With the heart involved, it's insanity in its most deceptive cloak.
On twitter, I kept reading tweets from Pastor Perry Noble and people who attend his church, New Spring, in South Carolina, about the incredible sermon Clayton King preached on Sunday morning, and how so many people had been impacted by it. So, I checked it out today, when I was feeling less than motivated to do actual work.
I listened with headphones at my desk, and I can't lie.. there were moments where I wanted to clap, cry, cheer, or say "Amen!" throughout it. Clayton preached on the hope and peace of Christ. He talked about how we are heirs to the fullness of the inheritance of God... and part of inheritance is the gift of peace we receive through Christ.
He talked about how, when we don't have peace in our lives, we often try to manufacture peace ourselves. We seek peace in material possessions, food, sex, relationships... and when we realize that those things don't give us peace, we delve even deeper into them or find a new replacement altogether. He said, "We're trying to create lifestyles that have no crisis, when what we really need is the presence of Christ. Only Christ can bring true, lasting peace."
He used Galatians 4:1-9 to remind us that peace comes by God initiation. Peace is God's invention, his idea. He gives us peace, not in the form of a possession, but the form of a Person. Peace comes only from Him, and only when we're in right relationship with the Father. Peace doesn't take away the hurting, but it absolutely engulfs us to keep us from hopelessness. When we are enslaved to things in our lives, things like fear, we feel like a failure. Fear is crippling, but when you focus on the Father, our faith has a place to grow, and we are slaves no more.

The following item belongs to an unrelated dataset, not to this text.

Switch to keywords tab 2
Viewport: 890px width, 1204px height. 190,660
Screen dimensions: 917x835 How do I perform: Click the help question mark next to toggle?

Yesterday, I felt like a slave. Something, beyond my control, was happening. Something I knew wasn't good, something I knew shouldn't cripple me the way it had... and it's because I had forgotten my place as an heir to the rich inheritance I've been given because of Christ. There is freedom in Christ, and peace more abundant that I can ever know... and ashamedly, I've lost sight of that more times than I can count. What a good reminder it was for me today, as I struggle with something, that from the outside looking in, seems so lame. I should be able to just "let go," right? I should... but letting go of something that in some ways has become a part of me, and knowing that losing that thing isn't the end of the world, but a new beginning, will come only from a Peace that surpasses all understanding.
I'm not going to claim that one sermon has just changed everything and I'm perfectly fine now, but its reminded me of where I need to turn. "If you know Christ, it doesn't matter the circumstance surrounding you, Jesus will bring a deep abiding peace that cannot be shaken."
Praying for, and resting in that all-encompassing peace of the Savior, crying out "Abba Father!" and knowing that He is near.
The Lord has promised good to me.
His Word, my hope secures.
He will my shield and portion be
As long as life endures
My chains are gone
I've been set free
My God, my Savior has ransomed me
And like a flood, His mercy rains
Unending love, amazing grace.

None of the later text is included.